## Quoted text
* BEGIN *

As a result of the preliminary objection taken by Chief Ajayi S.A.N., Learned Counsel for the defendants, against the procedure adopted by Chief F.R.A. Williams S.A.N., learned Counsel for the plaintiff, the Court of Appeal declared both the Notice of Appeal filed before the delivery of the Ruling of 5-12-91 and the subsequent application for stay of execution, null and void. It however decided that the second Notice of Appeal and the application for a stay of execution both filed on 18-12-91 against the Ruling given by that court on 5-12-91 are valid and pending and that learned counsel for the plaintiffs would be at liberty to move the application for stay upon an application to that effect properly made to the Registry to fix a date for its hearing.

With this application for a stay of execution of the Ruling of 5-12-91 still pending in the Court of Appeal, the plaintiff, brought the present application before this court seeking for reliefs as contained in prayers (ii), (iii), (iv), (v), (vi) and (vii).

Chief Ajayi S.A.N., learned counsel for the defendants filed a Notice of preliminary objection to prayers (ii) – (vii). His arguments are basically that since the plaintiffs are still having a pending application before the Court of Appeal, the present application containing the prayers being objected to is mud-slinging on the face of the Court. He submitted that prayer (iii) in the motion deals with the substantive appeal and that if the prayer is granted it would destroy both the appeal and the application for stay pending in the Court of Appeal. He urged this court not to exercise its power to disable the Court of Appeal from hearing both the appeal and the application for stay and giving a decision on merit on the two. He also contended that since the plaintiffs have refused and are still refusing to enforce the decision of the Court of Appeal, they are not entitled to any hearing until they obey and implement that decision. In support, he cited and relied on the case The Military Governor of Lagos State & 2 Ors. v. Chief E.O. Ojukwu (1986) 1 NWLR (Pt.18) 621 and Odogwu v. Odogwu (1992) 2 NWLR (Pt.225) 539. He said, to refuse a hearing on an interlocutory relief is not against the spirit of the Constitution when the applicants who are in contempt are simply asking for such relief to continue in their contempt. He cited and relied on Rastico Nig. Ltd. v. Societe Generale De Surveillance (1990) 6 NWLR (Pt.158) 608 at 616D CA. He urged this court to refuse giving hearing to the plaintiffs on particularly prayers (ii).”(iii) and (v) describing them as incompetent and should be struck out.

* END *

## Entries shown
* BEGIN *

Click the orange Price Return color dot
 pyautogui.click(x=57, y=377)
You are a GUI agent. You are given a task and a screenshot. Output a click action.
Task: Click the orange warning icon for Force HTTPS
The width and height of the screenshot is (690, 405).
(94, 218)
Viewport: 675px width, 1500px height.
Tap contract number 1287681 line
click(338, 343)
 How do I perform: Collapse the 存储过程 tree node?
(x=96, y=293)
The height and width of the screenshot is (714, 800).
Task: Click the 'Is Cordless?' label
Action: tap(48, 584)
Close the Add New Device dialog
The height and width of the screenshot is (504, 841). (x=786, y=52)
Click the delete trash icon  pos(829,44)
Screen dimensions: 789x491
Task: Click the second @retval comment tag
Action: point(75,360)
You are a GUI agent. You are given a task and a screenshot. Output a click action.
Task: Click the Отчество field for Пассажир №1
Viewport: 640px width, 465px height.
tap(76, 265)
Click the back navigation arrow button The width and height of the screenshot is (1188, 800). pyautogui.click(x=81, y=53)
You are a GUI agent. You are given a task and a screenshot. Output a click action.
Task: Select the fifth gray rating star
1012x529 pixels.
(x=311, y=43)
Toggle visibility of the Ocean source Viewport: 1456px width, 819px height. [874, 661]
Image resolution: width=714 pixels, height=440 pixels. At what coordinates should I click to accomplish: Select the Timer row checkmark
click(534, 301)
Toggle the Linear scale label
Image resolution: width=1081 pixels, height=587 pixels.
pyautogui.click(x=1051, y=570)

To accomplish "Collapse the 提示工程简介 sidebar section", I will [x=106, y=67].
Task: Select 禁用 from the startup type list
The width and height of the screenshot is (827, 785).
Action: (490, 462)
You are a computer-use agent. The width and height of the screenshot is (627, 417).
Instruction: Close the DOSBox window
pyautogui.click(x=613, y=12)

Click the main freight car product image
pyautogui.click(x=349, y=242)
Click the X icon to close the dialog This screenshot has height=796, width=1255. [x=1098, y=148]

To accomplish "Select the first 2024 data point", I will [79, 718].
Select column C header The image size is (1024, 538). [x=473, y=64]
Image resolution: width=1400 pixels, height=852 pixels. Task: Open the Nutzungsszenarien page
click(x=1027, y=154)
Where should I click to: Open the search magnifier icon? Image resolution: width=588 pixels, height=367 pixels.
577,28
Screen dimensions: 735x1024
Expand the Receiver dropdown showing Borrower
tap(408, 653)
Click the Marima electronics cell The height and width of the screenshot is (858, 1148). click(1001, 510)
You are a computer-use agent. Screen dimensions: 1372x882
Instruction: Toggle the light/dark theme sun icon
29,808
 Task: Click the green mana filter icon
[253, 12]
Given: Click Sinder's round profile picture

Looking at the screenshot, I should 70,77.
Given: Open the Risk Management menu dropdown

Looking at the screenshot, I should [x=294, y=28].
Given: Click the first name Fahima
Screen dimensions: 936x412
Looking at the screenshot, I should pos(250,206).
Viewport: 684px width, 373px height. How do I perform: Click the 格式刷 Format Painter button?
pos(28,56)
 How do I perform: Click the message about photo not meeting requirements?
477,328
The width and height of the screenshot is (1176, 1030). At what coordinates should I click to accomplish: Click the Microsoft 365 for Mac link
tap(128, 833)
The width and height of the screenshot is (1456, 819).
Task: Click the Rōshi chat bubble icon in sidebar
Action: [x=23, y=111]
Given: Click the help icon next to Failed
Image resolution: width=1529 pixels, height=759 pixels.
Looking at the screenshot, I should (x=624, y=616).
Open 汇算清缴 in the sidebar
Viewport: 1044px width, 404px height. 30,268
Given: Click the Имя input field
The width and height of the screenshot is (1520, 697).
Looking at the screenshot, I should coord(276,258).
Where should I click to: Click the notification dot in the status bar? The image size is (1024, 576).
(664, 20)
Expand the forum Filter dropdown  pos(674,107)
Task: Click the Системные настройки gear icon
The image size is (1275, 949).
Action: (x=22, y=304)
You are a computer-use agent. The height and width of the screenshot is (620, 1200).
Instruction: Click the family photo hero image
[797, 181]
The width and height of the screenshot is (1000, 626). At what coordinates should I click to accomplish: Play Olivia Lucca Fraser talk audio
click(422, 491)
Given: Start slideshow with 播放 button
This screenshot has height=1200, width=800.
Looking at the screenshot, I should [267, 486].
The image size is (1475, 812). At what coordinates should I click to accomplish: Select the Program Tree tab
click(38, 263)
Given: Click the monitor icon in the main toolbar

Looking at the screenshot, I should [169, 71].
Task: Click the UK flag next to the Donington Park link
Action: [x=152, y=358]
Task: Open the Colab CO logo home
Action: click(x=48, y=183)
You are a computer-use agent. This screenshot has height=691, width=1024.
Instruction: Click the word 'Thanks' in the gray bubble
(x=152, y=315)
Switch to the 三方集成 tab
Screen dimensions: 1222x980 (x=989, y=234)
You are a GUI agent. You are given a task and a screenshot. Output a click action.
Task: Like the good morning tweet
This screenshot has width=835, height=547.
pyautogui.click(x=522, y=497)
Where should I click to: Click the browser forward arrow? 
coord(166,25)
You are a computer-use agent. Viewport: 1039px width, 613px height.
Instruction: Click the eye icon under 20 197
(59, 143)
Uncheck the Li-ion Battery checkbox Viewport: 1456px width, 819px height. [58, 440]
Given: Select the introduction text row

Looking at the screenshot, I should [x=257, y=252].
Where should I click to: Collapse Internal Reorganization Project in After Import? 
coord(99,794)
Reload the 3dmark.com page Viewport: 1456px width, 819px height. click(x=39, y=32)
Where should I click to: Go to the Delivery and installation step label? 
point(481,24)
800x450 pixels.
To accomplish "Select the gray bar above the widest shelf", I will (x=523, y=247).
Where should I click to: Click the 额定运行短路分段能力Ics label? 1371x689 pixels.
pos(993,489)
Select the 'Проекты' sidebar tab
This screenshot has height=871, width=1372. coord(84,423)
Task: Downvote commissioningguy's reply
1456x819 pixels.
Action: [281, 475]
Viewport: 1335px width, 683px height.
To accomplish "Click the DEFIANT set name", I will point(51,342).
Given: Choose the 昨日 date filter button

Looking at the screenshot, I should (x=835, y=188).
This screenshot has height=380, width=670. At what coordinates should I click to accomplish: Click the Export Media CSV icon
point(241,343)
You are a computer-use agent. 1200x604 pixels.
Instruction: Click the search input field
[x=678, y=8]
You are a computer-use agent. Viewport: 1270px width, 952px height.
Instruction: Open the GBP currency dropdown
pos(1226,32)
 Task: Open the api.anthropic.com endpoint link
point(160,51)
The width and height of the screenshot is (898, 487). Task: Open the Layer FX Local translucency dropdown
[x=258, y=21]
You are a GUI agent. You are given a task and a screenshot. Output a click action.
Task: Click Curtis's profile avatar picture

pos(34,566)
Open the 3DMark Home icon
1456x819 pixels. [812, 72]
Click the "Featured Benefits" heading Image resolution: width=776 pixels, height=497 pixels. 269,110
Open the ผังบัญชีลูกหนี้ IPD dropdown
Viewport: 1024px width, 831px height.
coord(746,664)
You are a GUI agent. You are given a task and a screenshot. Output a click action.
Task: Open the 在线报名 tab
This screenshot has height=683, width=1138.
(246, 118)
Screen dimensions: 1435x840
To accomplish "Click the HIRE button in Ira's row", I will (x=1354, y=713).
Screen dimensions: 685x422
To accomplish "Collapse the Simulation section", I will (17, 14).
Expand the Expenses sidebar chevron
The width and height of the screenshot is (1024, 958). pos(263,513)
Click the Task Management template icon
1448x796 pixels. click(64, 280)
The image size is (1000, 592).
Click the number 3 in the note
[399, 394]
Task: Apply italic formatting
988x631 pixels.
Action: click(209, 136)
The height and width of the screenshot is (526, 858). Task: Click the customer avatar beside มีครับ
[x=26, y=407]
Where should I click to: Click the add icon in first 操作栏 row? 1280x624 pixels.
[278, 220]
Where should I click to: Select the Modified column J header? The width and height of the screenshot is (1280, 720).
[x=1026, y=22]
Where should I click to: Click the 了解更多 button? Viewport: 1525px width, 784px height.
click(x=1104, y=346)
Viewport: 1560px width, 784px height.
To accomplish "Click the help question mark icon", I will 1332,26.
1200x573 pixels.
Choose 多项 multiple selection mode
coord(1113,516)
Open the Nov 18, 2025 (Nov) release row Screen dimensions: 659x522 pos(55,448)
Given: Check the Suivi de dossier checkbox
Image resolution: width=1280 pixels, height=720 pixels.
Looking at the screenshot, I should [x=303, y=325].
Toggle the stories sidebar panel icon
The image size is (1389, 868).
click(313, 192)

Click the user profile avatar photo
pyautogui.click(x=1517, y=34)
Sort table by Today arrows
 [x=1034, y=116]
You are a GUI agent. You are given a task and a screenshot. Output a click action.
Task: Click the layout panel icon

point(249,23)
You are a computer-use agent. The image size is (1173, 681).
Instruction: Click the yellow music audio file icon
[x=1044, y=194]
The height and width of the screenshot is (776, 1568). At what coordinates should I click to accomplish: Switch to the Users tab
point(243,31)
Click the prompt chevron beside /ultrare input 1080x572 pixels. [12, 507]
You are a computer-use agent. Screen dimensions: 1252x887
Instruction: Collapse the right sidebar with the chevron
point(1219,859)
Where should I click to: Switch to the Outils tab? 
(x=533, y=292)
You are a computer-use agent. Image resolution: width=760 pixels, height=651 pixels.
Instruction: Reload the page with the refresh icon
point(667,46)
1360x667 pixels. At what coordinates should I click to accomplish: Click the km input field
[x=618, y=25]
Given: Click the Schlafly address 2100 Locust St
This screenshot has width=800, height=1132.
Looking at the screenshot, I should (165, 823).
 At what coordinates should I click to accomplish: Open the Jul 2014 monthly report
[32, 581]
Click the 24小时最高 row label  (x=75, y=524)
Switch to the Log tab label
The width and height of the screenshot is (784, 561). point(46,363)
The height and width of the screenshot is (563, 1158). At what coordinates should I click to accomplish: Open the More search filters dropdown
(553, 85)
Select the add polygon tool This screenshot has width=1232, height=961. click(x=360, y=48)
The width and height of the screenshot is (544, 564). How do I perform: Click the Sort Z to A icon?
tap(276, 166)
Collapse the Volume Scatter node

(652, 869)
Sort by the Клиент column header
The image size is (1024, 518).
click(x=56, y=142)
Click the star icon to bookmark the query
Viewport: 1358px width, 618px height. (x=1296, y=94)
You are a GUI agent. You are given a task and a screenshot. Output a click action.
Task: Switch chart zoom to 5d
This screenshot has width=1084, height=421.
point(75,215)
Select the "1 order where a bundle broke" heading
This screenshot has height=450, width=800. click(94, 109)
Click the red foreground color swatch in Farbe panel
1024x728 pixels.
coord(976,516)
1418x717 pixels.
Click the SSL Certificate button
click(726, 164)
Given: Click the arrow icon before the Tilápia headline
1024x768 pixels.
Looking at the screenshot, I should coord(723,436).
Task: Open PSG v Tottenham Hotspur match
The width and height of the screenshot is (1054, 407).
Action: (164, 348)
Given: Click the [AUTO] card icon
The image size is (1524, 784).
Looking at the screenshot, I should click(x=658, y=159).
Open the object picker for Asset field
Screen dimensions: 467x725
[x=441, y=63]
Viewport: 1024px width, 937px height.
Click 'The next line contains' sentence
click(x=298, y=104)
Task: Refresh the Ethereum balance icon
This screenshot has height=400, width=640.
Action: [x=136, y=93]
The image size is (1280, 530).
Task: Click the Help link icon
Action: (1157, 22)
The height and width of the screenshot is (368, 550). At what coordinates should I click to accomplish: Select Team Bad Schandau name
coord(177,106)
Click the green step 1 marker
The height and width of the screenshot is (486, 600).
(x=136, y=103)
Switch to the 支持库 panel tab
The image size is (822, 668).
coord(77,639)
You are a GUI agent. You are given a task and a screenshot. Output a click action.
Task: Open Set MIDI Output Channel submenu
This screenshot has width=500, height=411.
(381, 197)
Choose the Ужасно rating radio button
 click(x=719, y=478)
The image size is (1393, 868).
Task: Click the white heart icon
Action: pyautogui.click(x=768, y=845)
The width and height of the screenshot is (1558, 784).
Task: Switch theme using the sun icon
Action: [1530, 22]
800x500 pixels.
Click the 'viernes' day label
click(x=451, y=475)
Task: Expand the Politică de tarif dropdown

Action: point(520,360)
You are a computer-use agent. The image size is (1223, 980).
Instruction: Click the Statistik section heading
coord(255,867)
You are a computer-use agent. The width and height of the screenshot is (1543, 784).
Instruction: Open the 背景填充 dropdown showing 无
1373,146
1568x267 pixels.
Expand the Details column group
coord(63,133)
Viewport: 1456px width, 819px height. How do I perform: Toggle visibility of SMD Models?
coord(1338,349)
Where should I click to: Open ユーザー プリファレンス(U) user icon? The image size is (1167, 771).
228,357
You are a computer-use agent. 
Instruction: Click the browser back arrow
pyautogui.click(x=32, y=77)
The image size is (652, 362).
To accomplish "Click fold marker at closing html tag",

* END *

## Written request
Judge whether each statement below agrees with the court ruling above, answering yes or no and quoting the exact words of the ruling that decide it.
1. The Court of Appeal declared the second Notice of Appeal, filed on 18-12-91, null and void.
2. Chief Ajayi submitted that prayer (iii) deals with the substantive appeal.
3. The plaintiff brought the present application after the Court of Appeal had decided the application for a stay of execution.

## Output below
1. No: "the second Notice of Appeal and the application for a stay of execution both filed on 18-12-91 against the Ruling given by that court on 5-12-91 are valid and pending"
2. Yes: "He submitted that prayer (iii) in the motion deals with the substantive appeal"
3. No: "With this application for a stay of execution of the Ruling of 5-12-91 still pending in the Court of Appeal"